Saat diinterogasi secara intensif oleh penyidik Bareskrim, Sugiono bernyanyi bahwa dirinya merupakan bagian dari jaringan pengedar gelap yang dikendalikan oleh seorang aktor intelektual berinisial CA (kini dalam buruan intensif/DPO).

Lebih mengejutkannya lagi, Sugiono mengaku sudah menjadi kaki tangan sindikat ini sejak September 2025 hingga Juni 2026, dan telah sukses meloloskan 20 kali pengiriman berbagai jenis narkoba mulai dari sabu, ganja, ekstasi, hingga obat terlarang Happy Five (H5) lewat jalur ekspedisi umum.

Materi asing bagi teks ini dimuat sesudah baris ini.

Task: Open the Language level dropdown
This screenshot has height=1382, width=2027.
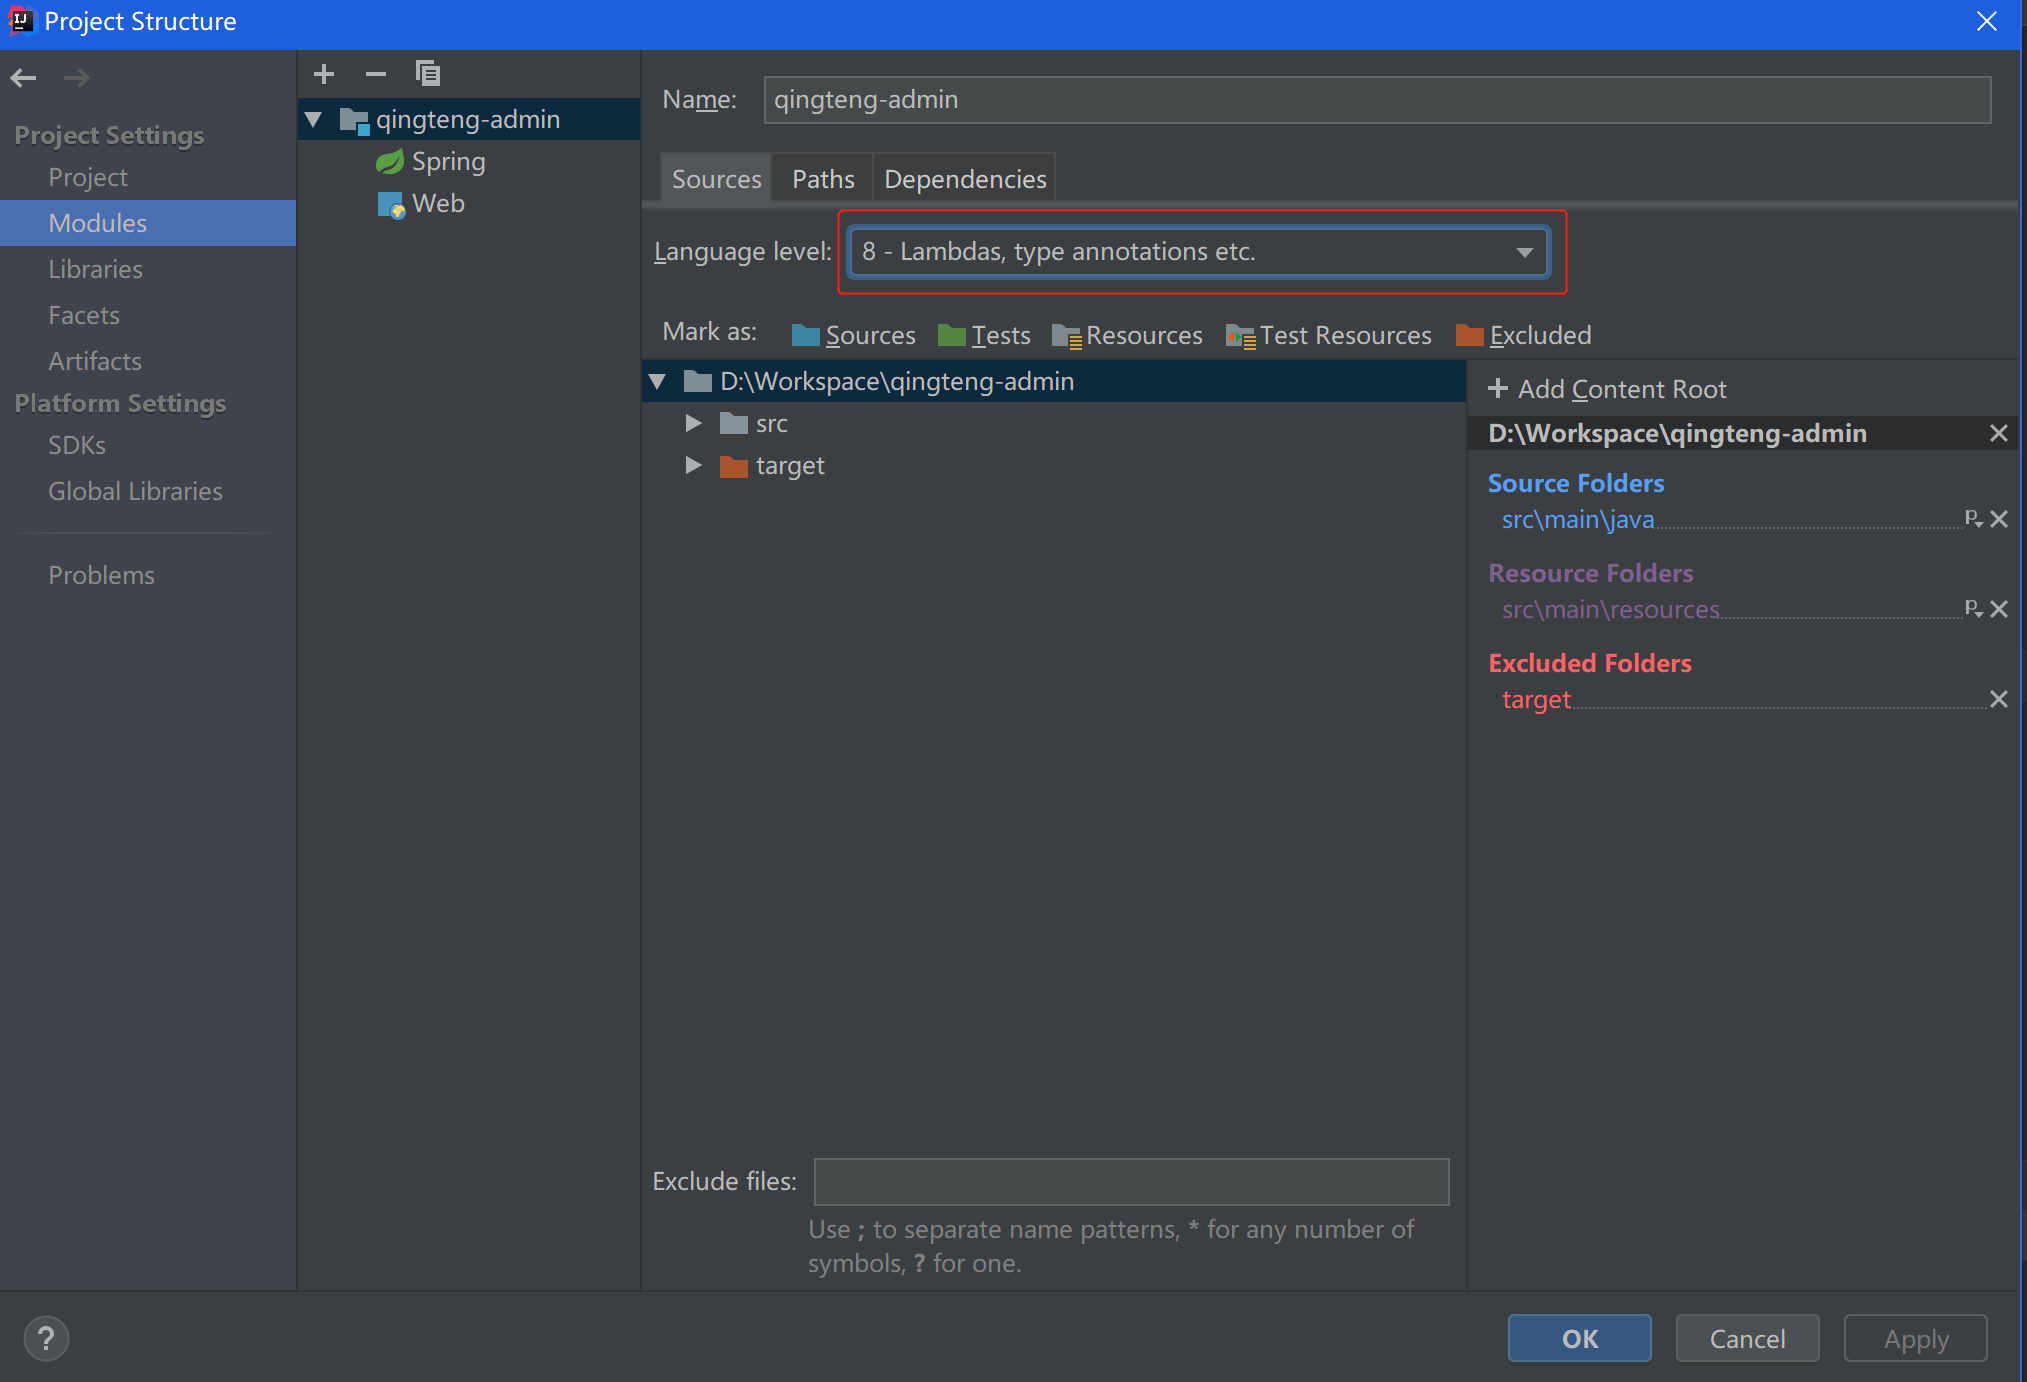Action: (x=1524, y=252)
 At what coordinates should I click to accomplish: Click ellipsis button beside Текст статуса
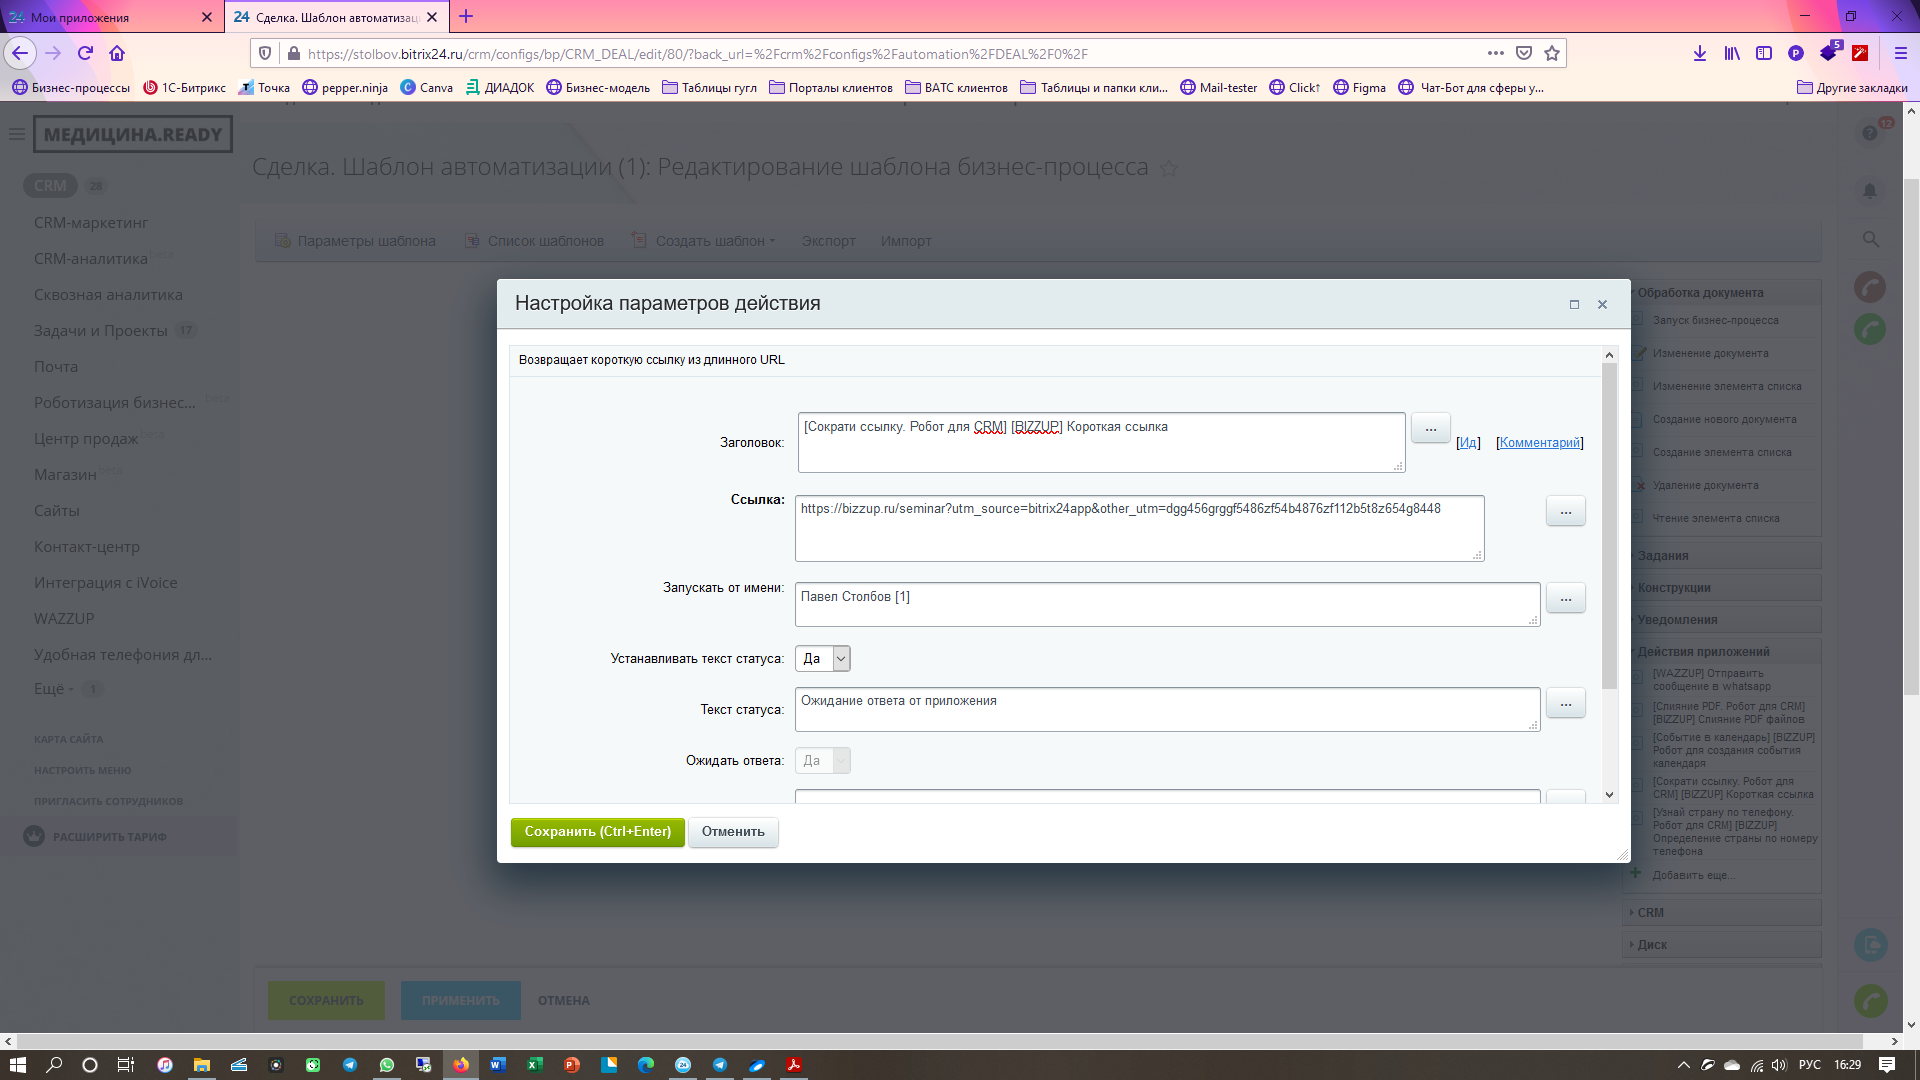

"Pada pengiriman ke-20 tanggal 14 Juni 2026, sebanyak 5 (lima) kilogram ganja yang dikirim menuju Singosari, Kabupaten Malang berhasil diamankan oleh Tim Gabungan sebelum sempat diedarkan. Kami menegaskan komitmen Polri untuk mengejar CA selaku pengendara jaringan ini dan menyapu bersih narkoba hingga ke akar-akarnya," tutup Brigjen Pol. Eko Hadi Santoso dengan nada tegas dan optimis.

Berkat kecekatan, profesionalisme, dan komitmen tinggi jajaran Dittipidnarkoba Bareskrim Polri dalam operasi ini, ribuan anak bangsa di Jawa Timur berhasil diselamatkan dari belenggu kehancuran masa depan akibat narkoba.